Fox’s grand plan for Brexit therefore faces a number of problems. First, there is little evidence that the public want Fox’s deals. Free trade agreements require give and take, which means that the UK (starting from a weak negotiating position) would be under pressure to lower its food, health and environmental standards to win trade with new partners, such as the US. Indeed, the US has made this position very clear in a public statement of its objectives. Research from the IPPR shows that the British public are not willing to swap our high standards for more trade with the US.

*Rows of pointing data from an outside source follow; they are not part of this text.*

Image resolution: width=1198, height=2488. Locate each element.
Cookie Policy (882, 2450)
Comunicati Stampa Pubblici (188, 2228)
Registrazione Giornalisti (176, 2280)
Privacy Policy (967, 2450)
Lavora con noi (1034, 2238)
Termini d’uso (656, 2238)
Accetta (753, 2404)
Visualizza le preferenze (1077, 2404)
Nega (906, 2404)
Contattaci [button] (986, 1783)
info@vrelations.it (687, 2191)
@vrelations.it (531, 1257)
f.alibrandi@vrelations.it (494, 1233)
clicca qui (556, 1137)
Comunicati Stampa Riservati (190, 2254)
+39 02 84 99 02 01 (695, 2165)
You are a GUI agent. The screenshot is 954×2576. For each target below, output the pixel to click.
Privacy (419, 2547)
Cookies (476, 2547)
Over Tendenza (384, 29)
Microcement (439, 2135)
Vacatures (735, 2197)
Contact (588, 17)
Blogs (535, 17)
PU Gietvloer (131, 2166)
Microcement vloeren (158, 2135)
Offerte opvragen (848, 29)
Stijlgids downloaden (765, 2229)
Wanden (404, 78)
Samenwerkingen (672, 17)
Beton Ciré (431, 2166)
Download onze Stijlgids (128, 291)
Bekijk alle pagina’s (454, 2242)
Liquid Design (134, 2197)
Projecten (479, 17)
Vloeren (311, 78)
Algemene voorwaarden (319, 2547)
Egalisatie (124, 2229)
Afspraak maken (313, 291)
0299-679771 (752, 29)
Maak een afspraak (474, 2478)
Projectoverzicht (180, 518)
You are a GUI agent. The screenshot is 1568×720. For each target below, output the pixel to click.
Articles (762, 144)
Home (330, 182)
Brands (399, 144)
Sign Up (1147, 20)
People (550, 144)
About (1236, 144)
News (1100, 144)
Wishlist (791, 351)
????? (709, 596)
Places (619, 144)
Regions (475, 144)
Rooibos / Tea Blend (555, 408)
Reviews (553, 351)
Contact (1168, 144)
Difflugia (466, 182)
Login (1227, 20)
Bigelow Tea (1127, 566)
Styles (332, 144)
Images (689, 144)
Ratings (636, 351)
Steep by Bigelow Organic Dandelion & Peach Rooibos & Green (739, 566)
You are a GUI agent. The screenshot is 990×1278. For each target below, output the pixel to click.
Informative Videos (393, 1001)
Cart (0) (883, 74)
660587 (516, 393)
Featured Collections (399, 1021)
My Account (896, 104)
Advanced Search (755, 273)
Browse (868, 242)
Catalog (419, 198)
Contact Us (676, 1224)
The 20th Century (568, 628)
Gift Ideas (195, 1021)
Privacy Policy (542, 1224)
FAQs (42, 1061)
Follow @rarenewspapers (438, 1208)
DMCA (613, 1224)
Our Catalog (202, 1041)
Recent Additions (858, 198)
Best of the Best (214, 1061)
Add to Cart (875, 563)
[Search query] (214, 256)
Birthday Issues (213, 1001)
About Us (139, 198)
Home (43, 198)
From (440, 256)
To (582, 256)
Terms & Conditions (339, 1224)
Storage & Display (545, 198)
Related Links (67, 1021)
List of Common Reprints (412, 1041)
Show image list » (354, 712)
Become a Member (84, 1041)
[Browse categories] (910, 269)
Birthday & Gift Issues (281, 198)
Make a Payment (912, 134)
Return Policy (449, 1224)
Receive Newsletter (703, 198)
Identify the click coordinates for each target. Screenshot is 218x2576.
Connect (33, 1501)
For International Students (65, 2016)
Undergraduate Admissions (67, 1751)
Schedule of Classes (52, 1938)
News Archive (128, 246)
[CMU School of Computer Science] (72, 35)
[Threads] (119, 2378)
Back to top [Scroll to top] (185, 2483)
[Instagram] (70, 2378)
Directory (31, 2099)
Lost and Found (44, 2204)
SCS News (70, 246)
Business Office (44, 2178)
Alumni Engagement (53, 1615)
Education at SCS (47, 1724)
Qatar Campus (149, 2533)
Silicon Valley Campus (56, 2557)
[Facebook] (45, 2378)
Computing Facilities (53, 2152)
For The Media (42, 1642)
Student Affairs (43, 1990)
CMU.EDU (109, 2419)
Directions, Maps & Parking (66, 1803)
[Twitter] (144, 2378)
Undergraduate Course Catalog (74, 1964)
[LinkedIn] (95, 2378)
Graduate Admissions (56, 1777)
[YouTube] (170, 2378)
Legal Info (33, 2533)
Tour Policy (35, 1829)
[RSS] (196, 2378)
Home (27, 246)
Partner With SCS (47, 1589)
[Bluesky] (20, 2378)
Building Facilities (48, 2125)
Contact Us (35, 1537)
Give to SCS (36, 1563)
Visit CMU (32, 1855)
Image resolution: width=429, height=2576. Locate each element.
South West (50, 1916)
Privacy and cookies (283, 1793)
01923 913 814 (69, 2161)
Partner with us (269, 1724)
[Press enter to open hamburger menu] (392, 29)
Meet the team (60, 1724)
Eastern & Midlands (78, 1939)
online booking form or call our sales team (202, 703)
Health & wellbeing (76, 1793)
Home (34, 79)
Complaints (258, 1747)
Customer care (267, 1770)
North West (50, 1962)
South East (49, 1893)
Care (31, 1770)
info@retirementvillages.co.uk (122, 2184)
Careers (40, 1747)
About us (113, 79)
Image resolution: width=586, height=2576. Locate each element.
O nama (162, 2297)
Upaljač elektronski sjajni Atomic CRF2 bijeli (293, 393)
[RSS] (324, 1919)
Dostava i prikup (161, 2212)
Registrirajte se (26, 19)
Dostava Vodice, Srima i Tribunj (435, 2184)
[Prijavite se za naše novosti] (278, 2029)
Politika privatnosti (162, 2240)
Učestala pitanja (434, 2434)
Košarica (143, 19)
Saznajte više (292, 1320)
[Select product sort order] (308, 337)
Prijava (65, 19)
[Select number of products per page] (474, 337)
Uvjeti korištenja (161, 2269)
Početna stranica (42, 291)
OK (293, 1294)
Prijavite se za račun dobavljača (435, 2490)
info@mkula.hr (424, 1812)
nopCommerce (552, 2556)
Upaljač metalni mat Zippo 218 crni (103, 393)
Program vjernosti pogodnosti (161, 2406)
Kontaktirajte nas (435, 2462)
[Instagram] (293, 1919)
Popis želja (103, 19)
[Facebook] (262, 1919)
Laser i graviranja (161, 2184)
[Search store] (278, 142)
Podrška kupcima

Second, Fox may find himself caught up in a battle between Parliament and the Government. Throughout the Brexit process, MPs have been unhappy with how little say they have had over the UK’s negotiating position, and have insisted on a meaningful vote on May’s deal. However, as things stand, MPs get almost no say on the UK’s free trade deals. Given the likely controversy around new deals, especially with the US, Parliament will undoubtedly push for the power to scrutinise, amend and even block trade deals. Indeed, this is something MPs have pushed for in the Trade Bill, backed by various Parliamentary committees.
Third, globally, the state of major trade negotiations are in flux. With the EU and the US accusing China of bending trade rules, Trump’s ‘America First’ protectionism and civil society backlash against ‘new generation’ deals such as TTIP (an EU-US agreement) and CETA (EU-Canada), the climate for such negotiations is, to put it mildly, challenging.
Fox’s ambitious dreams for a post-Brexit Britain appear to originate from misplaced nostalgia rather than grounded in the reality of the UK’s trading relationships. His record on negotiating trade agreements, the level of backlash from both civil society and MPs, as well as the hard realities of the global trading environment, means that Fox very much remains a lone wolf.